- _What needs to be done_
Among the entries below, extract exactly the lines that run from the one with "Where should I click to: Click the Organizations" through the one with "This screenshot has width=1024, height=579.", both ends included.

*** Extracted records Section Begins ***

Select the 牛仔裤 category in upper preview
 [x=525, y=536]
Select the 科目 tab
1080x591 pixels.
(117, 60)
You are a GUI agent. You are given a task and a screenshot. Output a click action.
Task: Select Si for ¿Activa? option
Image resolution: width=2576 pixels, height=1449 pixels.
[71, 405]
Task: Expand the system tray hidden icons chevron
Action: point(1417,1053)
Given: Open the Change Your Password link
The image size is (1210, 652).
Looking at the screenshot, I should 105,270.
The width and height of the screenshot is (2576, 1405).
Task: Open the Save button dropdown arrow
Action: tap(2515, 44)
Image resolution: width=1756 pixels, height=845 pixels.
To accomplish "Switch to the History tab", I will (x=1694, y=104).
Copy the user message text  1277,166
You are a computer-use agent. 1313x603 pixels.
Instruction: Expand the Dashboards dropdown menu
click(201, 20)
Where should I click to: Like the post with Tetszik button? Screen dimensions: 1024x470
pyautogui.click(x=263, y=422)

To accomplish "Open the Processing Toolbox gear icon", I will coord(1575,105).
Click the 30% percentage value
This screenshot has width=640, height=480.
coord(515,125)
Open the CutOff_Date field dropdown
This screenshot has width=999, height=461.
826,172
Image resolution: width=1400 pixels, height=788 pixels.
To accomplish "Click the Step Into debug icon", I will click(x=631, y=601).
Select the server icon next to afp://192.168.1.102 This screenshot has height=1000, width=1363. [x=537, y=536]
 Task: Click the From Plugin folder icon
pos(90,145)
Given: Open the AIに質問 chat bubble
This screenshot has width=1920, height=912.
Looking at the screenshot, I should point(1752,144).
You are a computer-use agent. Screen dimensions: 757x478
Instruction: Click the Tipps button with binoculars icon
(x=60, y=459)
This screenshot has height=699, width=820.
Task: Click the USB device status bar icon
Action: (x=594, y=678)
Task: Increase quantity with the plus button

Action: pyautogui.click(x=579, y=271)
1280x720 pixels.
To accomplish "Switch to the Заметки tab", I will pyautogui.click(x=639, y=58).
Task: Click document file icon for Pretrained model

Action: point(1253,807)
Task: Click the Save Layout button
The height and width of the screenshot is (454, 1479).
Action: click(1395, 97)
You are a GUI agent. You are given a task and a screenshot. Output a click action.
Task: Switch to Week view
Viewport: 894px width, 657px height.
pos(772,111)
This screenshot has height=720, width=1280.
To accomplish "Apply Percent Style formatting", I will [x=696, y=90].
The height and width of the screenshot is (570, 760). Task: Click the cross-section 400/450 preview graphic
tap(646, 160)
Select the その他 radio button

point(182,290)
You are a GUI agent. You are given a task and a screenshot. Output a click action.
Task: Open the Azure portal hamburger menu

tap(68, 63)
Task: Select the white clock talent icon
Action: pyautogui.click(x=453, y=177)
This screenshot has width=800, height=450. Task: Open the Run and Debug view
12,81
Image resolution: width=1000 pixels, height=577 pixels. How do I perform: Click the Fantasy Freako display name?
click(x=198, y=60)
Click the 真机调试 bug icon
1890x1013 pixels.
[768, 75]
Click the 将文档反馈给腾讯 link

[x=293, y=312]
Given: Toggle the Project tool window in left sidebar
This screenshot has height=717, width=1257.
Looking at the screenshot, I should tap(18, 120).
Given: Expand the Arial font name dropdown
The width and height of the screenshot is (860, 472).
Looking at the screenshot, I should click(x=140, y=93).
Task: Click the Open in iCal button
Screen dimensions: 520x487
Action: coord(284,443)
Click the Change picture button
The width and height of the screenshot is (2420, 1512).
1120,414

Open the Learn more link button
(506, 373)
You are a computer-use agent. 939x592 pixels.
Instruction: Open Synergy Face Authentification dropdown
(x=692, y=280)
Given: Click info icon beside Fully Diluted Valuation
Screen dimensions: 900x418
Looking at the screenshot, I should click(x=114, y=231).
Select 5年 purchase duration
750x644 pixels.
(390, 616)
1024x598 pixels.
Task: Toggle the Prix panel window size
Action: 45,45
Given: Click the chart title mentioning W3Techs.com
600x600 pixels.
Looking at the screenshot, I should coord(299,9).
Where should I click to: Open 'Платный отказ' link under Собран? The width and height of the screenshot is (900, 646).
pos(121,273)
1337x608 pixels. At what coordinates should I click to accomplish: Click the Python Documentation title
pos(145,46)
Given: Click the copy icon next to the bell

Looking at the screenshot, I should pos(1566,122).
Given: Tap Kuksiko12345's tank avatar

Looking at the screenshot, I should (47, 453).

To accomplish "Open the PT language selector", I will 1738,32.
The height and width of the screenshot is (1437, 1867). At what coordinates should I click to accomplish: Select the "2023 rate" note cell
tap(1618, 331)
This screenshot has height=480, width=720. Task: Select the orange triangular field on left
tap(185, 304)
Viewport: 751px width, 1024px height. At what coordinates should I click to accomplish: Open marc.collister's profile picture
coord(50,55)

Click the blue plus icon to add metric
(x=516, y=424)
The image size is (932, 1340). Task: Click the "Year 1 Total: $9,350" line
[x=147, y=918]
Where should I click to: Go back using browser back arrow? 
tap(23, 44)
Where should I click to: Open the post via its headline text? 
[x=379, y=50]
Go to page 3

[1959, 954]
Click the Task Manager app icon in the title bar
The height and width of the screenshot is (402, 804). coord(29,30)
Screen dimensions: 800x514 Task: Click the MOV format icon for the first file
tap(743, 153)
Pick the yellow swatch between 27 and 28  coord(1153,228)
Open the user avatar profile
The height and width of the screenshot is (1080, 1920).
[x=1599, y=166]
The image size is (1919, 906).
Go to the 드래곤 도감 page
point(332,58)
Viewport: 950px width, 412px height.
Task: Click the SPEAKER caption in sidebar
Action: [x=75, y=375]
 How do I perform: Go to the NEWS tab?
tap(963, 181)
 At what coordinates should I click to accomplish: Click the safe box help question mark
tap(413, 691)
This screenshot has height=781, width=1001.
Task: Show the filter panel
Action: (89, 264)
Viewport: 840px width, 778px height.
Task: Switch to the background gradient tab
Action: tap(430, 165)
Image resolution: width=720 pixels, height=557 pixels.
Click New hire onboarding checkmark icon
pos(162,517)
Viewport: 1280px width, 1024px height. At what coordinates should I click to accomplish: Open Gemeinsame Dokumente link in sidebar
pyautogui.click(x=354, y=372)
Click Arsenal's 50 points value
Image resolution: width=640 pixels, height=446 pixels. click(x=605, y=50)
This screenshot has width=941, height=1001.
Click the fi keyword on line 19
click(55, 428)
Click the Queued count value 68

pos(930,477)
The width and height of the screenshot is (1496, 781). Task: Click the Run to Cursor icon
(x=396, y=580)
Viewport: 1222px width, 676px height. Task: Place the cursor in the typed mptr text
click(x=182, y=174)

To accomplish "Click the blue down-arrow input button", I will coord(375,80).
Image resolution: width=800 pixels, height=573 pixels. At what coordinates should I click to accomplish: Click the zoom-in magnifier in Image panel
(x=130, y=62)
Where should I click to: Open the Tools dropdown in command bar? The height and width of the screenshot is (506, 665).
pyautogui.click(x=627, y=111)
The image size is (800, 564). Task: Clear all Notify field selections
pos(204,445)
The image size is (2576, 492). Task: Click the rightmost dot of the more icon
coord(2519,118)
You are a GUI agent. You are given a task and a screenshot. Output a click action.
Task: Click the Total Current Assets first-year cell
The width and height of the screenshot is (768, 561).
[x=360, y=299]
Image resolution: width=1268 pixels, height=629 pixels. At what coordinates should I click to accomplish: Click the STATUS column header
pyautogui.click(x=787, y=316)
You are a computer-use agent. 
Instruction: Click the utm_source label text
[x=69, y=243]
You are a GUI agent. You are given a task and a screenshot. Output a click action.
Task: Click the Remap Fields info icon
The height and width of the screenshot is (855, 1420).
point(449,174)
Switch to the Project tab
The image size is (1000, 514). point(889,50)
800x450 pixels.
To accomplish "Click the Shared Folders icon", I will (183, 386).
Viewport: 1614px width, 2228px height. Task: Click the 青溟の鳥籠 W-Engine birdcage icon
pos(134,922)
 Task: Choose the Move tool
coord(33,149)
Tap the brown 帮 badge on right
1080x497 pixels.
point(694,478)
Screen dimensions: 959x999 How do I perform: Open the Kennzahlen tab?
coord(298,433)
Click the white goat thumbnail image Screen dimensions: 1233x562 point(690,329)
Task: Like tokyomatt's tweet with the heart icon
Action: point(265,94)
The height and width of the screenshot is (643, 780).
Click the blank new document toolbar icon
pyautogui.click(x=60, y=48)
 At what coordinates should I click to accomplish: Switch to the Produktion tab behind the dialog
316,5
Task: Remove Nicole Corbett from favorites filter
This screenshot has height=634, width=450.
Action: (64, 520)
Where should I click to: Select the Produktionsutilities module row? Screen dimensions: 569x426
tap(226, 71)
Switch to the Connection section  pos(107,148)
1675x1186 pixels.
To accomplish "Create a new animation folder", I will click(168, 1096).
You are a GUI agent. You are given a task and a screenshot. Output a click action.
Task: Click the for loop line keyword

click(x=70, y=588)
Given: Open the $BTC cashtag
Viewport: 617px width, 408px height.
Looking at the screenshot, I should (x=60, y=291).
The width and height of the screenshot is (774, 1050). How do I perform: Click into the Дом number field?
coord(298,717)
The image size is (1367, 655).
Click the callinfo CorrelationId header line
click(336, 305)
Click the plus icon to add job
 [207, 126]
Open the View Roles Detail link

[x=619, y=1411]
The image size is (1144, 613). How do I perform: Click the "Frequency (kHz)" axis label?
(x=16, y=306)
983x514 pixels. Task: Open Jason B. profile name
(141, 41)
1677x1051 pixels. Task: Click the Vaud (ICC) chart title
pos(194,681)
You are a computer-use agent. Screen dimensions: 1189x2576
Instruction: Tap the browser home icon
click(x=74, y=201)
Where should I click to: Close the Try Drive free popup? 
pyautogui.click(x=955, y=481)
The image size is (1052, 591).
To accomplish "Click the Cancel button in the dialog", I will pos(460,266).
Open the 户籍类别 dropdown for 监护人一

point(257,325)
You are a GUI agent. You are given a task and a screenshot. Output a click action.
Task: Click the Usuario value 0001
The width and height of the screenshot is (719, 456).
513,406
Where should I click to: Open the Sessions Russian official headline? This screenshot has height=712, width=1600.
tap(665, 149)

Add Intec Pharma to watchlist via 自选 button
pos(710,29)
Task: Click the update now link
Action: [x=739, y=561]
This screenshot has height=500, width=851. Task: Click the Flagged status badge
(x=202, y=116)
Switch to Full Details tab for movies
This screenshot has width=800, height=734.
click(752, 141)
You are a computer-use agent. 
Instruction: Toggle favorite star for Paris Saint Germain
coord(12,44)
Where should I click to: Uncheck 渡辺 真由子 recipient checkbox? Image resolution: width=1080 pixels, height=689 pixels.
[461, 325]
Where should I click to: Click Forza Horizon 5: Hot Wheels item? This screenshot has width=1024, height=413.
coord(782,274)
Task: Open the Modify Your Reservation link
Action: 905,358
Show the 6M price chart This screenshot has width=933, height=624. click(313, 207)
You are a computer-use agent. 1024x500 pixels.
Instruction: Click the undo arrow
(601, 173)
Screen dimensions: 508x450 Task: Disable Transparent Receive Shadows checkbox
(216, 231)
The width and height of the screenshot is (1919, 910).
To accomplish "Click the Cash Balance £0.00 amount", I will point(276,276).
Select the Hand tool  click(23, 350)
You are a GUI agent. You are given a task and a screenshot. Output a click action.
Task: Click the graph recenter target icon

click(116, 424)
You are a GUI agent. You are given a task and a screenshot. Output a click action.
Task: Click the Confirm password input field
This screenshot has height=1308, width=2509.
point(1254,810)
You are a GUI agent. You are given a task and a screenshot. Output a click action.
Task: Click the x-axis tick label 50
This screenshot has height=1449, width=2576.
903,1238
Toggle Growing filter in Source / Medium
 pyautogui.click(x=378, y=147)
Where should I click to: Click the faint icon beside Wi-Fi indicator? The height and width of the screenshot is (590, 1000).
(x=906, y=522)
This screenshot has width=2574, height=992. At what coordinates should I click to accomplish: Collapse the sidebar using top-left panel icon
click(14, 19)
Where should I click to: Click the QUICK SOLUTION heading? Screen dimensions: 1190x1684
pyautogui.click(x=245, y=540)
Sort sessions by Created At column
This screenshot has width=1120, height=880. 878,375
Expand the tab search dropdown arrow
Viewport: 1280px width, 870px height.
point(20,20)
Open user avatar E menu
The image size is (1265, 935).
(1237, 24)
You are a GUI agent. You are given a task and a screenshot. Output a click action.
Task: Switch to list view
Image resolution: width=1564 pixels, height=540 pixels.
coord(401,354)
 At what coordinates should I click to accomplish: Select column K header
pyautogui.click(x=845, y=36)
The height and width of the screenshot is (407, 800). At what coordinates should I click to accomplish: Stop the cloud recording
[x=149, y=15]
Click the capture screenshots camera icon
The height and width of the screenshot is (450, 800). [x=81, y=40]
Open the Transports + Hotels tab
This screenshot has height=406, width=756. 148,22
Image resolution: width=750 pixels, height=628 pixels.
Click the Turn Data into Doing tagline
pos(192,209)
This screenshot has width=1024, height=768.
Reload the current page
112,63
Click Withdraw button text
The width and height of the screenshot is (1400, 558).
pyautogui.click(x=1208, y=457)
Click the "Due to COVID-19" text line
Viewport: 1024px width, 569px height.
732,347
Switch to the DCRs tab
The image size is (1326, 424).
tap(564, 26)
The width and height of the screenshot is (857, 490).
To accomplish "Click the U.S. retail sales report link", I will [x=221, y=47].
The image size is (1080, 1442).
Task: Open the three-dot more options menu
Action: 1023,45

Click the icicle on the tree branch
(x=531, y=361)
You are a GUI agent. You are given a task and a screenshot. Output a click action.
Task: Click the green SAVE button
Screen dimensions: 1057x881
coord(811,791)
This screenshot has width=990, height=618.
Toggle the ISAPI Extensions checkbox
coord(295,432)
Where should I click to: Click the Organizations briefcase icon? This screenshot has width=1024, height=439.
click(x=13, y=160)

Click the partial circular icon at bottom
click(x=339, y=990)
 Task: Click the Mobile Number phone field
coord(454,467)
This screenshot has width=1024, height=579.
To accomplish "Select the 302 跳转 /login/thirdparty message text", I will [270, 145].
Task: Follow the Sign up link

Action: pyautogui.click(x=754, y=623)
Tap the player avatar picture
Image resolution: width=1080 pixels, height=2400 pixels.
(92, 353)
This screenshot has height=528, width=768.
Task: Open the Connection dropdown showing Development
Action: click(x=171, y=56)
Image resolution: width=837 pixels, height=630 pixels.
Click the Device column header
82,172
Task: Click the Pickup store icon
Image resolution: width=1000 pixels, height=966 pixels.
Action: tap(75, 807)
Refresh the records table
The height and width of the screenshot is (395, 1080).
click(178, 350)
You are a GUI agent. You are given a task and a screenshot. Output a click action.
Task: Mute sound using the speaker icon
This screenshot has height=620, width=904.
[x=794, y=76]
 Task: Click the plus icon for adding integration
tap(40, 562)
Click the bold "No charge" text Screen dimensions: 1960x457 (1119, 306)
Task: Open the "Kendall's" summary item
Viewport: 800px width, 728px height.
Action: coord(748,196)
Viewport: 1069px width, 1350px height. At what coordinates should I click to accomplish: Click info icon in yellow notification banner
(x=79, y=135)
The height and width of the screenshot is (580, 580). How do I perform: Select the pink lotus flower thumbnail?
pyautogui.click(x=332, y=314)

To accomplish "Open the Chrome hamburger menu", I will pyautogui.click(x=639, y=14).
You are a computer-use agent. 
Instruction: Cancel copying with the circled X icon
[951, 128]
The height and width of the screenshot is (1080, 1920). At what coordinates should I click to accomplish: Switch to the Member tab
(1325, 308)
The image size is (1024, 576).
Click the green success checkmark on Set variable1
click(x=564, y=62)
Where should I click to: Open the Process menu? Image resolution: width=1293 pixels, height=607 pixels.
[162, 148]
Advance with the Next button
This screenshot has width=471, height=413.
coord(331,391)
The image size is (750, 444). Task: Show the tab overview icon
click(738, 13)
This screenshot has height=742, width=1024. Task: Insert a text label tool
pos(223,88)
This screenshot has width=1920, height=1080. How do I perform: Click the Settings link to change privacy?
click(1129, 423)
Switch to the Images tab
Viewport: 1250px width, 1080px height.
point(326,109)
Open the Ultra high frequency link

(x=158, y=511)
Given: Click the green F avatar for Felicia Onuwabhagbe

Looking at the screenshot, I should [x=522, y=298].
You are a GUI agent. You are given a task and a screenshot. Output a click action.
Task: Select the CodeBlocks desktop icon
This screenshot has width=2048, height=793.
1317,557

*** Extracted records Section Ends ***

- _Exercise result_
Where should I click to: Click the Organizations briefcase icon? This screenshot has width=1024, height=439.
click(x=13, y=160)

Click the partial circular icon at bottom
click(x=339, y=990)
 Task: Click the Mobile Number phone field
coord(454,467)
This screenshot has width=1024, height=579.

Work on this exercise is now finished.